MATERIAL FOR THE TASK:
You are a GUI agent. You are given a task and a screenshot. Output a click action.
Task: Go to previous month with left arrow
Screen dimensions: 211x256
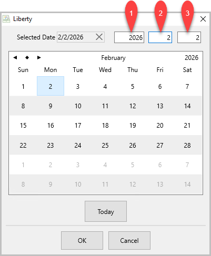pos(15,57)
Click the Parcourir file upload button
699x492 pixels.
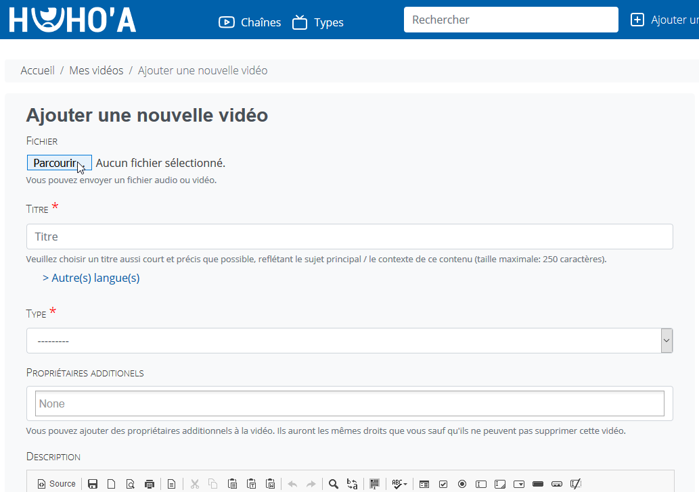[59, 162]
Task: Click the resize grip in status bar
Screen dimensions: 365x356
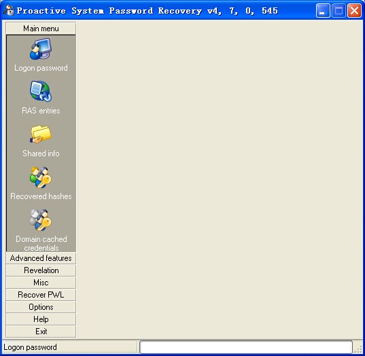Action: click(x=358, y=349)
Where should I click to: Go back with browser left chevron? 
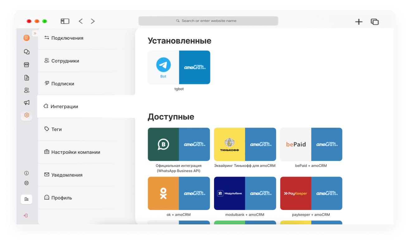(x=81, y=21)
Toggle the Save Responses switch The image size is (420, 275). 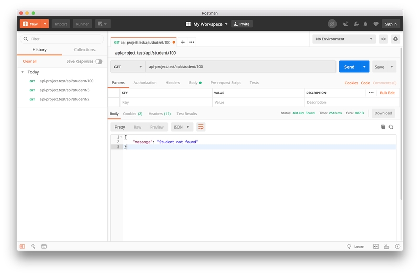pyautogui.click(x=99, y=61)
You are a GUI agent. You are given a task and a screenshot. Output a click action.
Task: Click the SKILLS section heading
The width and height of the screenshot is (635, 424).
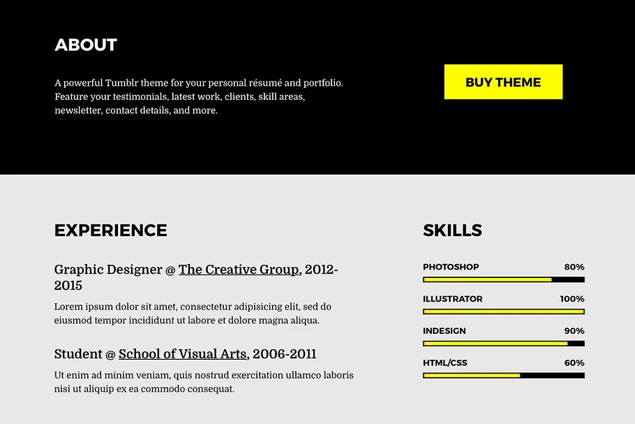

TASK: Your task is to retype, exactly and only, the lines from the line holding "Task: Click the SKILLS section heading" through the final line of the data above, with both ends kept. Drop the pictures.

RESPONSE TO THE TASK:
Task: Click the SKILLS section heading
The width and height of the screenshot is (635, 424).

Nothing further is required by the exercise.